Iraq's Odious Debts

Allawi insists Iraq elections on schedule

Cato Institute
Cato Daily Dispatch
September 20, 2004

“Iyad Allawi, Iraq’s interim prime minister, Sunday insisted national elections would take place on schedule and called on the United Nations, which has cast doubt on plans to hold the vote in January, to deepen its involvement in the country,” the Financial Times reports.

“With large parts of the country beyond the control of the U.S.-led coalition’s forces and insurgents last week striking in the center of Baghdad, the possibility of holding elections has been called into question.”

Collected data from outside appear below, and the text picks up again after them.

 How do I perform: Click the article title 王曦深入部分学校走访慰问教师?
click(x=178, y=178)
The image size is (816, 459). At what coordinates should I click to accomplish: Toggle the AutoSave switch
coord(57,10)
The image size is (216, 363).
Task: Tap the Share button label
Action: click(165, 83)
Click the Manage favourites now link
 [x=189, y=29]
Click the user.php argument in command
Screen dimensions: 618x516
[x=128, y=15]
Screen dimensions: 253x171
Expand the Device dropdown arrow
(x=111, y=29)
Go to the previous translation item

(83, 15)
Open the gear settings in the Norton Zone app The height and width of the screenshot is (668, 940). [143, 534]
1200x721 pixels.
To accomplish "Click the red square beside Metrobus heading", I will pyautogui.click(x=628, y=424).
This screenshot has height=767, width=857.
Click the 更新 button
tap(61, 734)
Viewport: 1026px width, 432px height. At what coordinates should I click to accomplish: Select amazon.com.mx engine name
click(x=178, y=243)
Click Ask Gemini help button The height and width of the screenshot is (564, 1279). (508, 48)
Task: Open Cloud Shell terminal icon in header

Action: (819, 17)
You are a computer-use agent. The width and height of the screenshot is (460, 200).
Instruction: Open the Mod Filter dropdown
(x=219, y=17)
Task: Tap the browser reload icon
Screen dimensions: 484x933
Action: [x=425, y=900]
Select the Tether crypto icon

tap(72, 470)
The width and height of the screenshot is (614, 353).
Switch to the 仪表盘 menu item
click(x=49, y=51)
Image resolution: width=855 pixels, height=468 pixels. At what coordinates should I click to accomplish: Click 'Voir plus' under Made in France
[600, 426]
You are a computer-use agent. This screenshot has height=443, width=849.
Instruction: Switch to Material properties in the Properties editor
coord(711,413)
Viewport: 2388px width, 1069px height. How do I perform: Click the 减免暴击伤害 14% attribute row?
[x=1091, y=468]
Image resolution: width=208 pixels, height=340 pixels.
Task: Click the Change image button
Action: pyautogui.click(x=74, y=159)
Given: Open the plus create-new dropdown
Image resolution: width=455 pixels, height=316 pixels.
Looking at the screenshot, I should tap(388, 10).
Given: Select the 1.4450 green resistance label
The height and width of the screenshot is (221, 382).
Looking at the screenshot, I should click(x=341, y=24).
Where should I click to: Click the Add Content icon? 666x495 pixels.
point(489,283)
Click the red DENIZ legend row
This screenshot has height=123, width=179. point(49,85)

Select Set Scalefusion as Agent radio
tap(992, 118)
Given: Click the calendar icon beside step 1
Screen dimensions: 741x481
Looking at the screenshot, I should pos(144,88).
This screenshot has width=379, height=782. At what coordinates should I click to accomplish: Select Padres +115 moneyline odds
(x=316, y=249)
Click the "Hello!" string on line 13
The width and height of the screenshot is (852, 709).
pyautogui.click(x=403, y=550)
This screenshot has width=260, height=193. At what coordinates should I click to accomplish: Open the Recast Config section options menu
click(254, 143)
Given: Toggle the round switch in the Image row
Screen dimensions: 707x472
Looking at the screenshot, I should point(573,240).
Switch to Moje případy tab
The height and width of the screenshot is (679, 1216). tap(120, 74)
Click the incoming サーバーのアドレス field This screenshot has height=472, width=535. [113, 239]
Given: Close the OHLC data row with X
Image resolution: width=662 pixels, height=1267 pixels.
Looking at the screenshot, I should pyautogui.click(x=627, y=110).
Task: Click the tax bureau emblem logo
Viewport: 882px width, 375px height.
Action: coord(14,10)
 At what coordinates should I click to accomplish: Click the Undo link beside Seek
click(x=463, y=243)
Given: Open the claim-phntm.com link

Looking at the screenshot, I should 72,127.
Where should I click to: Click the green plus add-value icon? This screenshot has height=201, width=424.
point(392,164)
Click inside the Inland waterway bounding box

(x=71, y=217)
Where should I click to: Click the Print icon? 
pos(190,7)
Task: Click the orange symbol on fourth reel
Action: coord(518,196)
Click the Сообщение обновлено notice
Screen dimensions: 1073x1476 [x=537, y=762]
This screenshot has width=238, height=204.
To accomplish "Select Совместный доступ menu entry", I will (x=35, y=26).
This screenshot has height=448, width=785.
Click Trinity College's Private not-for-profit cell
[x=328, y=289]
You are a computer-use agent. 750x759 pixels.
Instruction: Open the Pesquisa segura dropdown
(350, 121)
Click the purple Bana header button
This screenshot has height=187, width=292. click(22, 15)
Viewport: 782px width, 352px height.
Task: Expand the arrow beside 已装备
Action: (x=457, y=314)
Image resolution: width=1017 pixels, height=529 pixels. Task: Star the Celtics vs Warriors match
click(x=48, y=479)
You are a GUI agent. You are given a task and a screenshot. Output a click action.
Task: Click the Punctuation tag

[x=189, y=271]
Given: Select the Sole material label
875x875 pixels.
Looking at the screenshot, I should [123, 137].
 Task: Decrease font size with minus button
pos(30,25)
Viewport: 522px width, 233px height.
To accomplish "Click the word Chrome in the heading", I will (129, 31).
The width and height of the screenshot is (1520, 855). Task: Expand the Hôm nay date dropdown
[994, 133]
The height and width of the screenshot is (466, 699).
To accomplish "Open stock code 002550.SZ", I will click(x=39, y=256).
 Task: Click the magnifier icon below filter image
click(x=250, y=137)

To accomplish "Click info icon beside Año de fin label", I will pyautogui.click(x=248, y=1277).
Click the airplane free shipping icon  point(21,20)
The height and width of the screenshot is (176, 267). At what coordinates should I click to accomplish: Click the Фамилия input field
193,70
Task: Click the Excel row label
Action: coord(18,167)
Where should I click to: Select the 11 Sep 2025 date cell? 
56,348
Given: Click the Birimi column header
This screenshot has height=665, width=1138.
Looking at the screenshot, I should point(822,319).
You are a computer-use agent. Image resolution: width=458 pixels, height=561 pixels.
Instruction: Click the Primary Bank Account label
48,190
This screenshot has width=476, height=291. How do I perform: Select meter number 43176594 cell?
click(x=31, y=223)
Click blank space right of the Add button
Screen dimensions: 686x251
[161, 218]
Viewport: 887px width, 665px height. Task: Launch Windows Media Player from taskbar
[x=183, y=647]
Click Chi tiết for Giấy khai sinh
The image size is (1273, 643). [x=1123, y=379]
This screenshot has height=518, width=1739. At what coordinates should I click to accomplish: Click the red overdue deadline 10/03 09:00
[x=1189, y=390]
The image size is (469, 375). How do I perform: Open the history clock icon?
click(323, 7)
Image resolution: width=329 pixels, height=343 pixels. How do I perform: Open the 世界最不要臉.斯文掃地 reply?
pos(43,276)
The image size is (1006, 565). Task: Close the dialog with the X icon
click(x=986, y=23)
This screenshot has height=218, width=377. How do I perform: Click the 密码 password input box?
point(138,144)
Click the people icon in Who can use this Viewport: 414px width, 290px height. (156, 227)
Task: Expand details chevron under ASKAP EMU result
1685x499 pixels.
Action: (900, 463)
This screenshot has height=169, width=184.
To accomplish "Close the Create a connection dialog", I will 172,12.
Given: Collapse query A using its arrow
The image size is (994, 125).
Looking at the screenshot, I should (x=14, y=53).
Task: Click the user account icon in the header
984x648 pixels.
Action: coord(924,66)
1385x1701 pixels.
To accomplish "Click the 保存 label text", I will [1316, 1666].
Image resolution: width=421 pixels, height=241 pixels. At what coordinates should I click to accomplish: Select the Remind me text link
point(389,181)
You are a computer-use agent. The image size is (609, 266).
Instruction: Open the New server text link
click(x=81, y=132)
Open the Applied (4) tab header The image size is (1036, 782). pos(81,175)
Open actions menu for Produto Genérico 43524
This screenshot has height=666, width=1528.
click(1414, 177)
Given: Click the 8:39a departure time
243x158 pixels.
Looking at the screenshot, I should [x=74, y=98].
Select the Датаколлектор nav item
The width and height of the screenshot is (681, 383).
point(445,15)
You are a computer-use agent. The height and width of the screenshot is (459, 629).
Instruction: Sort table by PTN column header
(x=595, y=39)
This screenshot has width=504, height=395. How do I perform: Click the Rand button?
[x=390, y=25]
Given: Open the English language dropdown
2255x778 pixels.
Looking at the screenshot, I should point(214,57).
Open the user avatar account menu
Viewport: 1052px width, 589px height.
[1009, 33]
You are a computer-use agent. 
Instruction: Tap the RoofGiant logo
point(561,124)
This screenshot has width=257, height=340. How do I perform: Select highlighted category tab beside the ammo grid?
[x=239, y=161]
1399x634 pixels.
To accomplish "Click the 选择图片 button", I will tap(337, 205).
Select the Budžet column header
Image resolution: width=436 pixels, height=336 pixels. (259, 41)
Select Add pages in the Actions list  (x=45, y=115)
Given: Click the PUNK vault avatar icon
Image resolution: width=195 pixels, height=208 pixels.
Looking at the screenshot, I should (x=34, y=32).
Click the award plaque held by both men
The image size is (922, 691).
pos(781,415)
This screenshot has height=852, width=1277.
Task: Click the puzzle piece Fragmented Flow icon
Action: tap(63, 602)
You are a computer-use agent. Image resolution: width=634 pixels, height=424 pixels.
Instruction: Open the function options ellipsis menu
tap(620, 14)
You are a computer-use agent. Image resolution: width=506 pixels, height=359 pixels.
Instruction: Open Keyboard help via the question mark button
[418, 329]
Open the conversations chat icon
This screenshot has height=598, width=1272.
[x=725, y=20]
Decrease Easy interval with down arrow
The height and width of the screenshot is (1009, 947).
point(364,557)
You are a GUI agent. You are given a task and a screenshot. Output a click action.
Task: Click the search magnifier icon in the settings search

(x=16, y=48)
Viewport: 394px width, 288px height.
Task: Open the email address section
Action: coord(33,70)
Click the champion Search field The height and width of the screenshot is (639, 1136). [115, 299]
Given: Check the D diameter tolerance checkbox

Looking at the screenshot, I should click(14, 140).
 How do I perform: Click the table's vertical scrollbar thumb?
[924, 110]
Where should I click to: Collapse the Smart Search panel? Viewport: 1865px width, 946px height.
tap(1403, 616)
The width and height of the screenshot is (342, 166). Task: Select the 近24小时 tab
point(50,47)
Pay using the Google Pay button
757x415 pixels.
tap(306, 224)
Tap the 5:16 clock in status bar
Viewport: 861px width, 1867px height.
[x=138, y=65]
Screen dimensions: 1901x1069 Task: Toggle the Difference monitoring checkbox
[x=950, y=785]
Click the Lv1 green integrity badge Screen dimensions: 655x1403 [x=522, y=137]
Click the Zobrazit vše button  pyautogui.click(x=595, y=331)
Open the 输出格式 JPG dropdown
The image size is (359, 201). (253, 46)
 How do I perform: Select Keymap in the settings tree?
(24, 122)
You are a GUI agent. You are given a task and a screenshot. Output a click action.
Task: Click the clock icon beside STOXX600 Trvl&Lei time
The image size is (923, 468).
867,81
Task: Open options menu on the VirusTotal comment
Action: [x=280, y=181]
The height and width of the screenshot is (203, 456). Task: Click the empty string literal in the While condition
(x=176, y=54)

In “A Democratic Iraq May Not Be Friendly to U.S.,” Christopher Preble, director of foreign policy studies, writes: “Sadly, given the United States’ history in the region, those who doubt the Bush administration will allow Iraqis to choose their own government have grounds for skepticism. In neighboring Iran, the CIA orchestrated the overthrow of nationalist leader Muhammad Mosaddeq in 1953, and then supported the autocratic Shah. The anger and resentment felt toward the United States for its support of the Shah’s secular regime ultimately exploded in the Islamic revolution of early 1979 that brought the Ayatollah Khomeini and his followers to power.”

‘Ownership society’ contingent on social security reform

“President Bush’s vision of an ‘ownership society’ is built, as much as anything else, on a sweeping promise: that he will transform Social Security so younger workers can divert some of their payroll taxes into private investment accounts,” the New York Times reports.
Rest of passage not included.